# Sexing Nicaraguense



## MonteSS (Dec 8, 2008)

Got two Nics a few months ago. Always thought I had two females. Each sticks to half the tank.

#1 was always larger and more dominant. It is about 3.5" now. Starting to get gold in color. Maybe some very slight blue around the head. Dark horizontal line and spot. Also some black spot on body at base of dorsal.










#2 Has recently caught up in size and stands up to #1 instead of running. #2 even instigates sometimes. Spot is dark but horizontal line is lighter now. Not as colorful as #1. #2 seems to have slight red in the dorsal and tail.


















These are both (assumed low quality) LFS fish. I'm now thinking #1 is female and #2 is a male. #1 is aggressive towards almost evertone in the tank. #2 only towards #1. What do you think?

Thanks....Bill


----------



## Leviathan64 (Sep 23, 2007)

2 Females.


----------



## MonteSS (Dec 8, 2008)

Leviathan64 said:


> 2 Females.


I hope so. My tank cant support a large male and a breeding pair.

They dont like each other very much. I have been trying to get rid of one locally but no takers.
Right now they respect each others territory, but I see a battle in the future.

...Bill


----------



## MonteSS (Dec 8, 2008)

Here's an updated pic of #2. Really growing fast now and getting color. I more now tham ever think its a male.










....Bill


----------



## gage (Feb 7, 2007)

Leviathan64 said:


> 2 Females.


why do you say 2 females? both male and female have the stripe at a young point in there life.

IMO they are both males, judging by the lack of blue on the face, and the spotting in the fins (in the first pics it looks like they are just coming in, not black yet.


----------



## Romble (Apr 11, 2007)

its hard to say.. i think i have a male but check out the different look of the Nic 2 months ago and now... he is about 6-7 inches.. looked female now looks male with his markings..

2 months ago first 2 pics



















Today 2 pics


----------



## MonteSS (Dec 8, 2008)

Great lookin Nic!!

Here is someone else's gorgeous Wild pair.










The Male's spots in the finnage look like yours. My #2 is getting those spots too.

Guess we will see as they mature....Bill


----------



## MonteSS (Dec 8, 2008)

Today they are hanging out together. May be a pair after all.

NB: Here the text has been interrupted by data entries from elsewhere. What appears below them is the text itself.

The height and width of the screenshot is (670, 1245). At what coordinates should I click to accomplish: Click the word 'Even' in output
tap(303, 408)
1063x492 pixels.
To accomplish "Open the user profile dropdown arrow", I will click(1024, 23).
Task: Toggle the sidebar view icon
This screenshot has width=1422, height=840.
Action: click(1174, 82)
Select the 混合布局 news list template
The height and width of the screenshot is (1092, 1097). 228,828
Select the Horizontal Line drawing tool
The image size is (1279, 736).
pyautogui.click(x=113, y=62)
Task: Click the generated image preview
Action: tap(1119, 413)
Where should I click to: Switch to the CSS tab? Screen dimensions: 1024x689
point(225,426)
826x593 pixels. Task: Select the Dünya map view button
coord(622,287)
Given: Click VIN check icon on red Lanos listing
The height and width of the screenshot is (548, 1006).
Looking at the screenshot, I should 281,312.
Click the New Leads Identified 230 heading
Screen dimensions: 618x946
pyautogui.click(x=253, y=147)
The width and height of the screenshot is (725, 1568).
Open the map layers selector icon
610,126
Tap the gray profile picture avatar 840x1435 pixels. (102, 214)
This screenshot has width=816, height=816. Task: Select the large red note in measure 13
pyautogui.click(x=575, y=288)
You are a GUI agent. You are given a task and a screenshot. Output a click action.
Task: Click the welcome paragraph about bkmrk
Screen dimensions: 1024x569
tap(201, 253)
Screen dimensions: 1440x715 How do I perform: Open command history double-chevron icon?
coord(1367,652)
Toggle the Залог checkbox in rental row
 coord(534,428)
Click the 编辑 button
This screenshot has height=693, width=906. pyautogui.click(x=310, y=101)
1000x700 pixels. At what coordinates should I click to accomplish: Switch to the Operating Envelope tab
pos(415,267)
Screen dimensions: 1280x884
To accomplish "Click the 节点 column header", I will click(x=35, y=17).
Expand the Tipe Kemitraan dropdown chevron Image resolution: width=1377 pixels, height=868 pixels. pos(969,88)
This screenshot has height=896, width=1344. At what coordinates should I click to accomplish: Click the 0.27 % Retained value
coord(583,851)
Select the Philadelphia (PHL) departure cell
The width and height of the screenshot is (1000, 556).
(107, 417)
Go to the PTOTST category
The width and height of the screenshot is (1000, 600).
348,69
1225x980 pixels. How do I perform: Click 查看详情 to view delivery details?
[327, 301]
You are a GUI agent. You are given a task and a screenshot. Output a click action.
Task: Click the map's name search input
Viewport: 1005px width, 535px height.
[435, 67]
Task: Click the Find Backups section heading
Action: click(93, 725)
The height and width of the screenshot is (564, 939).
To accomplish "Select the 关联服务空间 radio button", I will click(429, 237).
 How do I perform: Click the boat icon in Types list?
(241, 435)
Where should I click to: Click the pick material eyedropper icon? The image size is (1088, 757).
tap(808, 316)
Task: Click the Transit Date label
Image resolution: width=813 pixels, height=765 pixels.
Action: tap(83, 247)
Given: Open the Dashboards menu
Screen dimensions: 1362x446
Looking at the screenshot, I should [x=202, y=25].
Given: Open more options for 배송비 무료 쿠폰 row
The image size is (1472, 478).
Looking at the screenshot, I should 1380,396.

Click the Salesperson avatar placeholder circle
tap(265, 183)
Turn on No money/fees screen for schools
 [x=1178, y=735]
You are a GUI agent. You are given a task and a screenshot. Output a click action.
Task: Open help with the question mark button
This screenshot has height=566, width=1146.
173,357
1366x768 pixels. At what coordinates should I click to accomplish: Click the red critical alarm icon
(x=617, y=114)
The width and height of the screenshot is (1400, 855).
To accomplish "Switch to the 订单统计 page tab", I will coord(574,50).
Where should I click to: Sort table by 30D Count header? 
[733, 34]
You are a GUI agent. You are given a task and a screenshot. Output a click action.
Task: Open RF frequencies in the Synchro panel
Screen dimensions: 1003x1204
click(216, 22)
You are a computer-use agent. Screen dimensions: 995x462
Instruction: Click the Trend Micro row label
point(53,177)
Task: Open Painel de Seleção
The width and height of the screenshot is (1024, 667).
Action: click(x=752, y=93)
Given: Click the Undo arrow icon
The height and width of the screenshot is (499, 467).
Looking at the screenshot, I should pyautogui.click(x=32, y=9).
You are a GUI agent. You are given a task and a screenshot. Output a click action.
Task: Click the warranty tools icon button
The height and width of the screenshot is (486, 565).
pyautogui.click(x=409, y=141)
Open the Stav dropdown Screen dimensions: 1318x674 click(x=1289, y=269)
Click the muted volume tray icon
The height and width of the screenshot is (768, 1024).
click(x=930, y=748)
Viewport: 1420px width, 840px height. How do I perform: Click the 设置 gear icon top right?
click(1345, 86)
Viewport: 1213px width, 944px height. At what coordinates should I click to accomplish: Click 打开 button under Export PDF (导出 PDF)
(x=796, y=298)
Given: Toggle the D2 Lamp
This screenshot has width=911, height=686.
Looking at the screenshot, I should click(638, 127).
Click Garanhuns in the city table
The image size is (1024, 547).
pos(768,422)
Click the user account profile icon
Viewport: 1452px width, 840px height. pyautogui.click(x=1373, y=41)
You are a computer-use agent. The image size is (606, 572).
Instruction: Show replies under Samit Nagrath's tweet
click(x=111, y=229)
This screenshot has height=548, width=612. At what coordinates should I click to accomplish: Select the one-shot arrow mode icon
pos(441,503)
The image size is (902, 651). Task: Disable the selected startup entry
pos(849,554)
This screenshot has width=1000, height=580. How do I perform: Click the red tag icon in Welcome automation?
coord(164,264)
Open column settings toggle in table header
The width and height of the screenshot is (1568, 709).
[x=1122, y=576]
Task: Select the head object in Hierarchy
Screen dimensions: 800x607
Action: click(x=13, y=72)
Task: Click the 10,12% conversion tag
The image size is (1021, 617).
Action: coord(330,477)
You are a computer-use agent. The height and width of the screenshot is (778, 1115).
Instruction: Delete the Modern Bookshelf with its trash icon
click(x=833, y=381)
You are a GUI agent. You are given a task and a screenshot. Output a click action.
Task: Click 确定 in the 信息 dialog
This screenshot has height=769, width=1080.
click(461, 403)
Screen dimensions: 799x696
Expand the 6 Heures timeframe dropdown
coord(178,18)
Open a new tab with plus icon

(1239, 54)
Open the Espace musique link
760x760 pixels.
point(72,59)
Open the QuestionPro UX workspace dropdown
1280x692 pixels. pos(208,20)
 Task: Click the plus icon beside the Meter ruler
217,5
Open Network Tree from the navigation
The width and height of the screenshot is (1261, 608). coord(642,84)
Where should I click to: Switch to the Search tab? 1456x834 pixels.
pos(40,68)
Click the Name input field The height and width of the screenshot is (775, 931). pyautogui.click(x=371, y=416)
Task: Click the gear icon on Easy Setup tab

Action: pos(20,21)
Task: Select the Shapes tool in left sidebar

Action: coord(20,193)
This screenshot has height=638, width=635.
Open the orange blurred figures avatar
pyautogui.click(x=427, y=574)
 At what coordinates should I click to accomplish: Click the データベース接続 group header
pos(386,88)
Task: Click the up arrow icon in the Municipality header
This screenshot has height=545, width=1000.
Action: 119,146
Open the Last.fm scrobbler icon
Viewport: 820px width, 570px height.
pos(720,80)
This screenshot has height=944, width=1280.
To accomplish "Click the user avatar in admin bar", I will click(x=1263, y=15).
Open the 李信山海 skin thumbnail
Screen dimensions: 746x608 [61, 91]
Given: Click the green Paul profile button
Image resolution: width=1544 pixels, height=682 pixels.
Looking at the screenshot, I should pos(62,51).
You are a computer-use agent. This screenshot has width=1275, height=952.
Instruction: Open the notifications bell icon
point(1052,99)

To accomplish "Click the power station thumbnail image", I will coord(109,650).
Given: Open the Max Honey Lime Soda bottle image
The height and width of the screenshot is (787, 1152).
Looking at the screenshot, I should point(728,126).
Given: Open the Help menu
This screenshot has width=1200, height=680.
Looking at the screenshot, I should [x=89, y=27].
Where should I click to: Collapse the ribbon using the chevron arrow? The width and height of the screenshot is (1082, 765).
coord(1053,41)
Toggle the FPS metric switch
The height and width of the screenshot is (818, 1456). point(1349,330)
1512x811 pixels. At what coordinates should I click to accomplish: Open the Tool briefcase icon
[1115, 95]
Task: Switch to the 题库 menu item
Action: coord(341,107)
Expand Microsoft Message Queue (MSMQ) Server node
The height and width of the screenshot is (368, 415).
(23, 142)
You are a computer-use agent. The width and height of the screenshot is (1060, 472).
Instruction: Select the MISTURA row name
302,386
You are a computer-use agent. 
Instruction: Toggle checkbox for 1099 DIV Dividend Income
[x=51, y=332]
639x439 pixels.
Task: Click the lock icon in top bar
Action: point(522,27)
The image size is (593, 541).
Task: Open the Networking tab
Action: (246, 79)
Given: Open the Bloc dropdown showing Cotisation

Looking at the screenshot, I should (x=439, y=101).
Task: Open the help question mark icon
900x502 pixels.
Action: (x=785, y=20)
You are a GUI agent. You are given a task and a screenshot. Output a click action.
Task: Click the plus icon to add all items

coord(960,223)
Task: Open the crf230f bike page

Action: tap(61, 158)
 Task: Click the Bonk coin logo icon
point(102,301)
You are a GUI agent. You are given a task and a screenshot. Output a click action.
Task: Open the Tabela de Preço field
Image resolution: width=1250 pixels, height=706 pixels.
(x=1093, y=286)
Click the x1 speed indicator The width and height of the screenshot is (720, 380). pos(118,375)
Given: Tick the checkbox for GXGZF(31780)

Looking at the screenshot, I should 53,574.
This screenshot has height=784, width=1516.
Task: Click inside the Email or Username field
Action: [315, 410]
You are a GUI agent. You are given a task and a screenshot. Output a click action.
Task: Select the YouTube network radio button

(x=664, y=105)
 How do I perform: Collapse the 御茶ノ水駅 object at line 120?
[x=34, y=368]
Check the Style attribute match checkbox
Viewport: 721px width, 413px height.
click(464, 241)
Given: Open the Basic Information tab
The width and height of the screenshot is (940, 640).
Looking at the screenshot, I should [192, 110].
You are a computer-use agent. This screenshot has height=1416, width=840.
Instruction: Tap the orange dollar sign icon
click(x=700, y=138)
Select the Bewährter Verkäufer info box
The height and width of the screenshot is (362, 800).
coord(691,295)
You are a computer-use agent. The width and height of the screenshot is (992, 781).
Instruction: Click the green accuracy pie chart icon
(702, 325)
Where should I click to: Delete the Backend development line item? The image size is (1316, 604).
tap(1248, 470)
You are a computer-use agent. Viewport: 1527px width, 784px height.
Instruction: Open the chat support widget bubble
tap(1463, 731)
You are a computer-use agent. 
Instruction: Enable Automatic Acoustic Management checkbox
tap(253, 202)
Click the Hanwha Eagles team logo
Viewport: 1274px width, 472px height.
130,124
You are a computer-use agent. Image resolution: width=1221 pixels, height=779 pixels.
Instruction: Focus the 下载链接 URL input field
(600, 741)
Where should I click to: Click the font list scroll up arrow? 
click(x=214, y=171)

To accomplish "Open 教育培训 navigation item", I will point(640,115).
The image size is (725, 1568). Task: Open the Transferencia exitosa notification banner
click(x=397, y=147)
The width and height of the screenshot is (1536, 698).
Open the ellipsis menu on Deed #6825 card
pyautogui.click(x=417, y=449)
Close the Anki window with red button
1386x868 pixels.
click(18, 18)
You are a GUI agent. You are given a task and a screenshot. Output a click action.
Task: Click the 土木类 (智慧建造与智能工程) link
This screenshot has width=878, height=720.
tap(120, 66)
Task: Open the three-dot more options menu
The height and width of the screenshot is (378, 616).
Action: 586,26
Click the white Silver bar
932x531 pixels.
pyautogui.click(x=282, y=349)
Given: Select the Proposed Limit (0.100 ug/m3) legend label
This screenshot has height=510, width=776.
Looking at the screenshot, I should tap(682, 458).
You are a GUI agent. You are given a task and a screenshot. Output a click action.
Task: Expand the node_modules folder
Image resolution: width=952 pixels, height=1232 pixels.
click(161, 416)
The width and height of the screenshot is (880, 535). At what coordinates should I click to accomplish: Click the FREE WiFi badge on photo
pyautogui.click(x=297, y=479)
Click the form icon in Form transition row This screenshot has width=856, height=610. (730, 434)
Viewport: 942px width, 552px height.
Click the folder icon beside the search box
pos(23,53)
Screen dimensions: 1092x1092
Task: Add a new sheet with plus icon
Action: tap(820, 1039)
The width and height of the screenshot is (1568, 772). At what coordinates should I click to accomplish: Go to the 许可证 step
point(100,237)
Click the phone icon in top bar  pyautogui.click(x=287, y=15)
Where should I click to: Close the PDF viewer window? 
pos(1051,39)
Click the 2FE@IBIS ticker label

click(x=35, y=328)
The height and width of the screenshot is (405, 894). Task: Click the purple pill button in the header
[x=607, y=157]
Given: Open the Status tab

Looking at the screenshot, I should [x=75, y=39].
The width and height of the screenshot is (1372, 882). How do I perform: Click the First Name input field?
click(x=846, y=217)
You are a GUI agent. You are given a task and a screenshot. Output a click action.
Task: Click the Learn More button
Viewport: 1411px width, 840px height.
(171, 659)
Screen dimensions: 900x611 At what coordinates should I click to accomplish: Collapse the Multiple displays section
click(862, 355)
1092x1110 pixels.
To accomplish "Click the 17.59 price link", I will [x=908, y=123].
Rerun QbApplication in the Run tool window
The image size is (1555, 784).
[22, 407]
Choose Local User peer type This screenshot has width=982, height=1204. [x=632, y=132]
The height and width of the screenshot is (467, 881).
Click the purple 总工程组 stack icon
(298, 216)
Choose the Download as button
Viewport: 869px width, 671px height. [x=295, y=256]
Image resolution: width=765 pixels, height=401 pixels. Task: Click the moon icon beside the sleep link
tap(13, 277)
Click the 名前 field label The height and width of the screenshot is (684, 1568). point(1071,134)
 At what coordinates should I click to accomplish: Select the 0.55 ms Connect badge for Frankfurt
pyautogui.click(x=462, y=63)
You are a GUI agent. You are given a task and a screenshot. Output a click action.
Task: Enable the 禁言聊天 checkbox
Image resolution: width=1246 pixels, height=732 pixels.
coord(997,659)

But then again my female HRP lays eggs for her female Elliotti "friend". Same with a female centrachus and female convict who built a nest together. LOL

....Bill


----------



## TheFishGuy (Apr 21, 2005)

Romble definately has a male, no question. They all start out looking like females, but if you look closely when they're young you can sometimes see the cross hatch pattern starting on the scales of the males.... Notice how the scales are lined with black on a male but not on females....


----------